(The input)
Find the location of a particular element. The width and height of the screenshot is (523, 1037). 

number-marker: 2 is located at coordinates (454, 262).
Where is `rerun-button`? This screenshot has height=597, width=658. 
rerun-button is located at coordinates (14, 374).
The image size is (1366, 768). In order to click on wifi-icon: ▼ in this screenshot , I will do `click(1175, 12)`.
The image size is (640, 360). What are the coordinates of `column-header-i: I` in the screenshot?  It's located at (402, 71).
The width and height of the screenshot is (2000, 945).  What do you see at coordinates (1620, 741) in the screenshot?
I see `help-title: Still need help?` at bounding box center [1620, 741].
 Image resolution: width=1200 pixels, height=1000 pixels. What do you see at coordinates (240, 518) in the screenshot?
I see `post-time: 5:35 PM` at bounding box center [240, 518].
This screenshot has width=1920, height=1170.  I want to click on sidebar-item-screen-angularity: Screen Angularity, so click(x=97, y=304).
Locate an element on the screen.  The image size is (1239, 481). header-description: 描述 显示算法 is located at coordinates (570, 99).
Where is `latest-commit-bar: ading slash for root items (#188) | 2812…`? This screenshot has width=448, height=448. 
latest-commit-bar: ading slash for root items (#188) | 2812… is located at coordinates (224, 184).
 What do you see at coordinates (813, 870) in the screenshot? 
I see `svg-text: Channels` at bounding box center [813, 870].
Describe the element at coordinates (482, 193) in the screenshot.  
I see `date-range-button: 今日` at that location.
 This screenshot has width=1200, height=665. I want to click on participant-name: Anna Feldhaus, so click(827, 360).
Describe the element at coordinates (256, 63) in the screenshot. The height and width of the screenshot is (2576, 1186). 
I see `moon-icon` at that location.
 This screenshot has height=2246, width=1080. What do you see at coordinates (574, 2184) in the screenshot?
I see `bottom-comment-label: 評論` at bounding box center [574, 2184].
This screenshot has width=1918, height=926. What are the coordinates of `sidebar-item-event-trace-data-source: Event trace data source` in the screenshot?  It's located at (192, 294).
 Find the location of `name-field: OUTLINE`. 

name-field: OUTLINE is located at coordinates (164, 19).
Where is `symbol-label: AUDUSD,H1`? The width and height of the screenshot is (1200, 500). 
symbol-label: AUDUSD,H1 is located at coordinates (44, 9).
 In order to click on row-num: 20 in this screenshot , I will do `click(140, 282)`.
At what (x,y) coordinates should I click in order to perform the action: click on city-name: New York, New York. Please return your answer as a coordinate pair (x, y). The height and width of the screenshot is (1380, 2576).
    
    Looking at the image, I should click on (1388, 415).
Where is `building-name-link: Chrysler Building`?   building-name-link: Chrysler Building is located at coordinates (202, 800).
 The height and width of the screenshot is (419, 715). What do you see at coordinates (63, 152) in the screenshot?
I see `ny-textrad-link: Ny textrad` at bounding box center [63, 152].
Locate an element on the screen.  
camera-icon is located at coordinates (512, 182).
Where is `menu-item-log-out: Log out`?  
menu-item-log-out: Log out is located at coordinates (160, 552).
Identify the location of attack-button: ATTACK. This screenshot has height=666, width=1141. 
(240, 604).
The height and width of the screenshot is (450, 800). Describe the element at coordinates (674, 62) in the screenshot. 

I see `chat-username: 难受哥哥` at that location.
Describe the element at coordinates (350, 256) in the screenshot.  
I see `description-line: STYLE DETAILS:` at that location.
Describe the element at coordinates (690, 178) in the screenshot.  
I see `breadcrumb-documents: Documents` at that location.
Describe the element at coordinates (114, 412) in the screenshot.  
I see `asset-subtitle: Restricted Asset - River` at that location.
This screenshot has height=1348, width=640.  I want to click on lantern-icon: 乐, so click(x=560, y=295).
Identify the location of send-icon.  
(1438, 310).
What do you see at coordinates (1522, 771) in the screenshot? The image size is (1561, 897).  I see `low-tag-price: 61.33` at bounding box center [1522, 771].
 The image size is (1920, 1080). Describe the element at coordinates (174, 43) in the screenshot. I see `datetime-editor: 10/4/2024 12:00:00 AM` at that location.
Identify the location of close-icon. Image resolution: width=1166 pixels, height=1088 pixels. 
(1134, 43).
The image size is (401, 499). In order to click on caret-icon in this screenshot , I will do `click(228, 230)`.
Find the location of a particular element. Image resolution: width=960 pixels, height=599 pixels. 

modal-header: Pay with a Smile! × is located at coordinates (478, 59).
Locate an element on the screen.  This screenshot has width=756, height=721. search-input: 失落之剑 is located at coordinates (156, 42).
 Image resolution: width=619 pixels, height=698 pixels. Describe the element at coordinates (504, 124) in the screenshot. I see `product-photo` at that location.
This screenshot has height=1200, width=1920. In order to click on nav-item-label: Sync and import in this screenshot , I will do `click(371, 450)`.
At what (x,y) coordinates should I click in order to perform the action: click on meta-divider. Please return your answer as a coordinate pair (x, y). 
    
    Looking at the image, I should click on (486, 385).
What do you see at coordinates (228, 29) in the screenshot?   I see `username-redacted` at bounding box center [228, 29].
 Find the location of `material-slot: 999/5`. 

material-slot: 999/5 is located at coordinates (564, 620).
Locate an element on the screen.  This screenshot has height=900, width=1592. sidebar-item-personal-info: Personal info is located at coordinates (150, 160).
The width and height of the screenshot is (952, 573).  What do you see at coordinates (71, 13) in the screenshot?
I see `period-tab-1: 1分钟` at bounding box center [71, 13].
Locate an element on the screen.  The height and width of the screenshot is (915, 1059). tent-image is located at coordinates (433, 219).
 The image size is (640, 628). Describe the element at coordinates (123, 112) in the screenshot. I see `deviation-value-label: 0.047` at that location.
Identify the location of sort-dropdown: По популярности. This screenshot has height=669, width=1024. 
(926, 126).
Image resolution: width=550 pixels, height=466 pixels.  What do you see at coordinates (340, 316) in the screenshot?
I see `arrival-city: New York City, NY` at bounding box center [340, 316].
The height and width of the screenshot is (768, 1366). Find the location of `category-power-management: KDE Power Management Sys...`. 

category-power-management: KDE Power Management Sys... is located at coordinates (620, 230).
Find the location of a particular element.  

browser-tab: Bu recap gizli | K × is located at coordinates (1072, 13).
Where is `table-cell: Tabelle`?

(Exercise aim)
Copy the material above line for line, changing nothing.

(Expected output)
Find the location of a particular element. The width and height of the screenshot is (523, 1037). 

number-marker: 2 is located at coordinates (454, 262).
Where is `rerun-button`? This screenshot has height=597, width=658. 
rerun-button is located at coordinates (14, 374).
The image size is (1366, 768). In order to click on wifi-icon: ▼ in this screenshot , I will do `click(1175, 12)`.
The image size is (640, 360). What are the coordinates of `column-header-i: I` in the screenshot?  It's located at (402, 71).
The width and height of the screenshot is (2000, 945).  What do you see at coordinates (1620, 741) in the screenshot?
I see `help-title: Still need help?` at bounding box center [1620, 741].
 Image resolution: width=1200 pixels, height=1000 pixels. What do you see at coordinates (240, 518) in the screenshot?
I see `post-time: 5:35 PM` at bounding box center [240, 518].
This screenshot has width=1920, height=1170.  I want to click on sidebar-item-screen-angularity: Screen Angularity, so click(x=97, y=304).
Locate an element on the screen.  The image size is (1239, 481). header-description: 描述 显示算法 is located at coordinates (570, 99).
Where is `latest-commit-bar: ading slash for root items (#188) | 2812…`? This screenshot has width=448, height=448. 
latest-commit-bar: ading slash for root items (#188) | 2812… is located at coordinates (224, 184).
 What do you see at coordinates (813, 870) in the screenshot? 
I see `svg-text: Channels` at bounding box center [813, 870].
Describe the element at coordinates (482, 193) in the screenshot.  
I see `date-range-button: 今日` at that location.
 This screenshot has width=1200, height=665. I want to click on participant-name: Anna Feldhaus, so click(827, 360).
Describe the element at coordinates (256, 63) in the screenshot. The height and width of the screenshot is (2576, 1186). 
I see `moon-icon` at that location.
 This screenshot has height=2246, width=1080. What do you see at coordinates (574, 2184) in the screenshot?
I see `bottom-comment-label: 評論` at bounding box center [574, 2184].
This screenshot has width=1918, height=926. What are the coordinates of `sidebar-item-event-trace-data-source: Event trace data source` in the screenshot?  It's located at (192, 294).
 Find the location of `name-field: OUTLINE`. 

name-field: OUTLINE is located at coordinates (164, 19).
Where is `symbol-label: AUDUSD,H1`? The width and height of the screenshot is (1200, 500). 
symbol-label: AUDUSD,H1 is located at coordinates (44, 9).
 In order to click on row-num: 20 in this screenshot , I will do `click(140, 282)`.
At what (x,y) coordinates should I click in order to perform the action: click on city-name: New York, New York. Please return your answer as a coordinate pair (x, y). The height and width of the screenshot is (1380, 2576).
    
    Looking at the image, I should click on (1388, 415).
Where is `building-name-link: Chrysler Building`?   building-name-link: Chrysler Building is located at coordinates (202, 800).
 The height and width of the screenshot is (419, 715). What do you see at coordinates (63, 152) in the screenshot?
I see `ny-textrad-link: Ny textrad` at bounding box center [63, 152].
Locate an element on the screen.  
camera-icon is located at coordinates (512, 182).
Where is `menu-item-log-out: Log out`?  
menu-item-log-out: Log out is located at coordinates (160, 552).
Identify the location of attack-button: ATTACK. This screenshot has height=666, width=1141. 
(240, 604).
The height and width of the screenshot is (450, 800). Describe the element at coordinates (674, 62) in the screenshot. 

I see `chat-username: 难受哥哥` at that location.
Describe the element at coordinates (350, 256) in the screenshot.  
I see `description-line: STYLE DETAILS:` at that location.
Describe the element at coordinates (690, 178) in the screenshot.  
I see `breadcrumb-documents: Documents` at that location.
Describe the element at coordinates (114, 412) in the screenshot.  
I see `asset-subtitle: Restricted Asset - River` at that location.
This screenshot has height=1348, width=640.  I want to click on lantern-icon: 乐, so click(x=560, y=295).
Identify the location of send-icon.  
(1438, 310).
What do you see at coordinates (1522, 771) in the screenshot? The image size is (1561, 897).  I see `low-tag-price: 61.33` at bounding box center [1522, 771].
 The image size is (1920, 1080). Describe the element at coordinates (174, 43) in the screenshot. I see `datetime-editor: 10/4/2024 12:00:00 AM` at that location.
Identify the location of close-icon. Image resolution: width=1166 pixels, height=1088 pixels. 
(1134, 43).
The image size is (401, 499). In order to click on caret-icon in this screenshot , I will do `click(228, 230)`.
Find the location of a particular element. Image resolution: width=960 pixels, height=599 pixels. 

modal-header: Pay with a Smile! × is located at coordinates (478, 59).
Locate an element on the screen.  This screenshot has width=756, height=721. search-input: 失落之剑 is located at coordinates (156, 42).
 Image resolution: width=619 pixels, height=698 pixels. Describe the element at coordinates (504, 124) in the screenshot. I see `product-photo` at that location.
This screenshot has height=1200, width=1920. In order to click on nav-item-label: Sync and import in this screenshot , I will do `click(371, 450)`.
At what (x,y) coordinates should I click in order to perform the action: click on meta-divider. Please return your answer as a coordinate pair (x, y). 
    
    Looking at the image, I should click on (486, 385).
What do you see at coordinates (228, 29) in the screenshot?   I see `username-redacted` at bounding box center [228, 29].
 Find the location of `material-slot: 999/5`. 

material-slot: 999/5 is located at coordinates (564, 620).
Locate an element on the screen.  This screenshot has height=900, width=1592. sidebar-item-personal-info: Personal info is located at coordinates (150, 160).
The width and height of the screenshot is (952, 573).  What do you see at coordinates (71, 13) in the screenshot?
I see `period-tab-1: 1分钟` at bounding box center [71, 13].
Locate an element on the screen.  The height and width of the screenshot is (915, 1059). tent-image is located at coordinates (433, 219).
 The image size is (640, 628). Describe the element at coordinates (123, 112) in the screenshot. I see `deviation-value-label: 0.047` at that location.
Identify the location of sort-dropdown: По популярности. This screenshot has height=669, width=1024. 
(926, 126).
Image resolution: width=550 pixels, height=466 pixels.  What do you see at coordinates (340, 316) in the screenshot?
I see `arrival-city: New York City, NY` at bounding box center [340, 316].
The height and width of the screenshot is (768, 1366). Find the location of `category-power-management: KDE Power Management Sys...`. 

category-power-management: KDE Power Management Sys... is located at coordinates (620, 230).
Find the location of a particular element.  

browser-tab: Bu recap gizli | K × is located at coordinates (1072, 13).
Where is `table-cell: Tabelle`?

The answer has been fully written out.